The real crux of this partnership’s success will be whether or not consumers using the service will be willing to share with the world their personal buying habits. This might sound like a sure thing for products like bicycles, camping gear, and home cleaning products, for instance. But customers might be less willing to share more personal items with their Twitter follower, and much less the whole world. Amazon seems to understand the gamble quite well, noting on their website, “most content is public on Twitter,” and any replies with #AmazonCart “will be visible to whomever you replied, to those viewing the [Twitter] conversation, and on your own Timeline (unless your Twitter account is set to private).”
Unfortunately, Twitter won’t be seeing a cut of any of these tweet-related sales, and will have to settle for the intangible bonus of more users. Twitter CEO, Dick Costolo said that they are trying to extend their reach by capitalizing on consumer demand for what he calls, “now commerce.”
“This notion of seeing something that someone talks about and then just saying ‘I want that – I want to put that in my Amazon cart’ – you can do this now with in-the-moment commerce,” Costolo continued.

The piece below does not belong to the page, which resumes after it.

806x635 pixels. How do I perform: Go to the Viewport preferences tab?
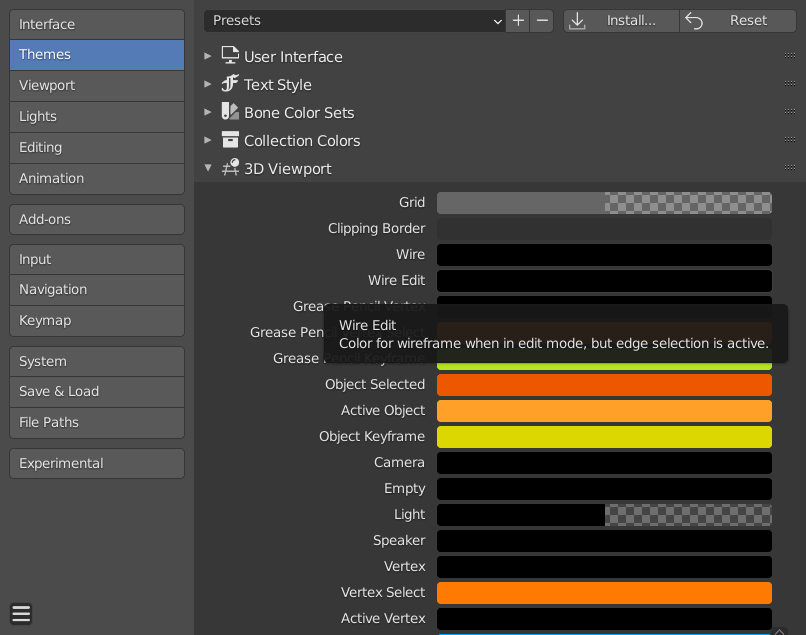pos(97,85)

It should come as no surprise that Amazon.com is once again venturing out into uncharted territory. This isn’t the first risky bet for this trend setter. The Seattle startup that began as an online book store has morphed into the world’s largest online retailer, and continues to expand their business platform into consumer electronics, food, clothing, sporting goods, and virtually everything else under the sun (See Information).

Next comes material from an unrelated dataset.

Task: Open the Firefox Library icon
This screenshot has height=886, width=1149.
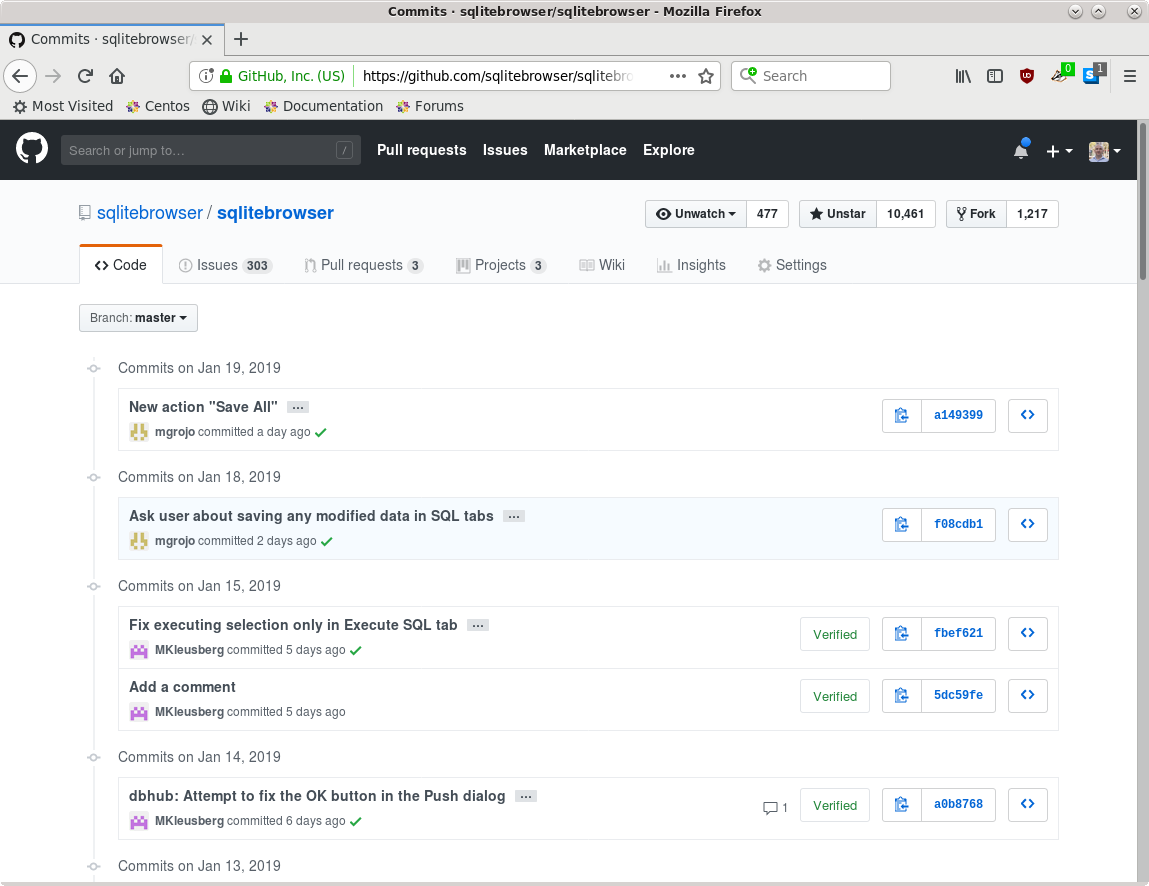Action: pyautogui.click(x=962, y=75)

Critics have already compared #AmazonCart to the failed Facebook venture, Beacon, in 2007. Readers may remember this blip in the social media giant’s history when they were forced to shut down Beacon in early 2009 as part of a class-action lawsuit settlement for privacy concerns. Amazon is quick to point out that the main difference is that Facebook “revealed peoples purchases without their explicit consent,” when they launched Beacon in 2007. Amazon’s partnership requires initial “opt-in” consent from Twitter users, and allows them to change privacy settings with their Twitter account to restrict the way purchasing information is shared through #AmazonCart.
When asked how this privacy and sharing control might inhibit the success of #AmazonCart, spokeswoman Law said, “[customers] who do not want their product decision to be public can still use Twitter to discover product recommendations.” So whether the greater benefit will be from direct purchases or from product advertisement and recommendation, only time will tell.
In recent months Amazon has been quite busy. They’ve launched their own set-top video streaming device (AmazonFire TV) – to compete with Apple (AppleTV) and Google (Chromecast) – as well as their own production company which has green-lit 6 new original TV shows. They have been beta testing grocery delivery service on the West Coast, and even taken the first steps toward their dream of unmanned-drone home delivery.
At this rate, perhaps someday you’ll be watching an Amazon Original Series on your AmazonFire TV, see a product you like at the commercial break, tweet about it and stash it in your AmazonCart, all while anxiously waiting for a drone to drop it on your front doorstep. Hoarders, beware!
On the horizon for CEO and founder, Jeff Bezos, Amazon seems poised to release their own platform for smartphone shopping, and although mums the word, insiders have leaked Amazon’s intentions to revolutionize the Wholesale Supply business with AmazonSupply. We look forward to hearing more about this, and its benefits for businesses large and small.